----- Listing
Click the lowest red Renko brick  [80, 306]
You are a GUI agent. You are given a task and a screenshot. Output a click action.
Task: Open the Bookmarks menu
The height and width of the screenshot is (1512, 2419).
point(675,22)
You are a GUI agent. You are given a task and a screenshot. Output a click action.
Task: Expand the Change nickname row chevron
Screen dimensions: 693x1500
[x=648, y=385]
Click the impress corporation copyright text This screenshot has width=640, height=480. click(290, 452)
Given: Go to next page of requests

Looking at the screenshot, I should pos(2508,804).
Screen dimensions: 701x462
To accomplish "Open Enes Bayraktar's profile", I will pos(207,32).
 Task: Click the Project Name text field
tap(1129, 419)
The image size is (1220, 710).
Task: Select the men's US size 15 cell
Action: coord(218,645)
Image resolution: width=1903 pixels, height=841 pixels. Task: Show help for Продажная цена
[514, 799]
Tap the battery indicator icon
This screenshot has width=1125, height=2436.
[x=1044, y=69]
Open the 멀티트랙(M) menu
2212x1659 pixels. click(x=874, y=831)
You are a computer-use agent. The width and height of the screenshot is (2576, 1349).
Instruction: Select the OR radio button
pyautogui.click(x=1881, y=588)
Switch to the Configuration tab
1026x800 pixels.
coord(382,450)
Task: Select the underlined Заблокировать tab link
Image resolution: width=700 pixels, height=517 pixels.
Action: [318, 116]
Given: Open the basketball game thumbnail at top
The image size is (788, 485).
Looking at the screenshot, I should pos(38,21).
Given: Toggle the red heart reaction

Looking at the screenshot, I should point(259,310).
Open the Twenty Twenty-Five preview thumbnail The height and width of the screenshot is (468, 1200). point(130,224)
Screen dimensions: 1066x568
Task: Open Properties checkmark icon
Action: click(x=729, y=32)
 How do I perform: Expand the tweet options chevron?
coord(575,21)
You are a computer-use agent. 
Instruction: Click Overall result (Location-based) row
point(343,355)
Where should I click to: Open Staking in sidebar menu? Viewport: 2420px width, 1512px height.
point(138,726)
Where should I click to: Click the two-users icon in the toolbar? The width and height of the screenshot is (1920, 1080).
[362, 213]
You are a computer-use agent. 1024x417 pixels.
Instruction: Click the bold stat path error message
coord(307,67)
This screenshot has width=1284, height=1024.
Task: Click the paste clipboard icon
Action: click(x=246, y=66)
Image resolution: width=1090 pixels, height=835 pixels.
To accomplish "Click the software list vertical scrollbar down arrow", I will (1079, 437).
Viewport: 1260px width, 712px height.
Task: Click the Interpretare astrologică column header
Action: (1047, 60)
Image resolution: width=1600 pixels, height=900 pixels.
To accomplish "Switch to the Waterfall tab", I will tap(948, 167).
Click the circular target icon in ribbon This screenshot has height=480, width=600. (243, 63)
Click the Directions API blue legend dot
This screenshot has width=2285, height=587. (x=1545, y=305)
----------
Pick out each line of the items above that contains the word "Instruction", and copy those lines in full.

Instruction: Select the OR radio button
Instruction: Click Overall result (Location-based) row
Instruction: Click the bold stat path error message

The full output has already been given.